═══ Bloco de texto ═══

ER: São 6 agora. Em primeira mão. Acabo de lançar o meu novo livro infantojuvenil Carrossel de um cavalo só, pelo selo da Editora Ática, a mesma editora da Série Vagalume, que lá atrás me formou enquanto leitor. Eu tenho um cuidado muito dilatado ao escrever para este público. Não é uma questão etária. Trata-se de estabelecer elos com aqueles/a que poderão reconstituir o mundo lá na frente, e esta reconstituição começa exatamente com e a partir deste elo.
Nenhuma temática me é cara, até porque o imaginário infantojuvenil está alheio aos preconceitos e às armaduras característicos do mundo adulto. Por isso, costumo dizer que escrevo para crianças de todas as idades.
Sinto tua presença nas ruas que o cascalho não tapa.
Na fresta das casas a recordar tua partida
quando ainda criança, eu sonhava com o cinema
e colecionava maços de Hollywood.
FC/ Letras: De quais formas você percebe que sua trajetória como artista potencializa seu trabalho como professor universitário?
ER: Em todas as frentes. A sala de aula é puro movimento. Leciono exatamente a desaprendizagem das coisas, literalmente “as experiências do sensível” como formas de recuperar ou de irrigar o estado dilatado de permanência e especialidade que cada ser carrega. E que é capaz de compartilhar por meio da arte ou através de qualquer outra via que, ao chegar no outro, arte se torna.
Mas antes, prove do gosto indelicado
dessa fome que nunca floresce.
FC/ Letras: Tanto sua obra literária quanto sua participação em congressos e feiras traçam caminhos decoloniais, não se curvando a muitos cânones europeus e norte-americanos. Por que, para você, é importante marcar esse posicionamento?

═══ Dados ═══

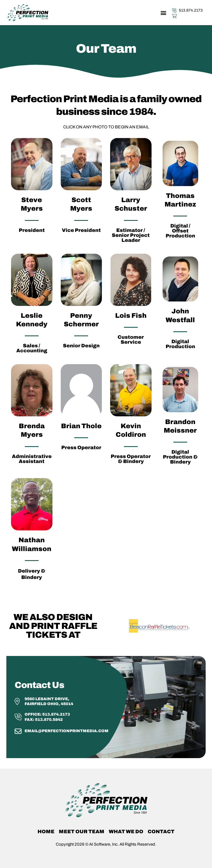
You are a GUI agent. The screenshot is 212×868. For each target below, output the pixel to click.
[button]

═══

Tarefas escritas:
1. Na entrevista, por qual editora sai o novo livro infantojuvenil "Carrossel de um cavalo só"?
2. Reescreva em forma de lista o parágrafo da entrevista que começa com "ER: São 6 agora", mantendo os fatos principais.
Não é preciso consultar a listagem.

Respostas:
1. Pelo selo da Editora Ática.

2.
- Acabo de lançar o livro infantojuvenil "Carrossel de um cavalo só".
- O livro sai pelo selo da Editora Ática, a mesma da Série Vagalume, que me formou como leitor.
- Tenho um cuidado muito dilatado ao escrever para esse público.
- Não se trata de idade, e sim de criar elos com quem poderá reconstituir o mundo no futuro.
- Essa reconstituição começa com esse elo e a partir dele.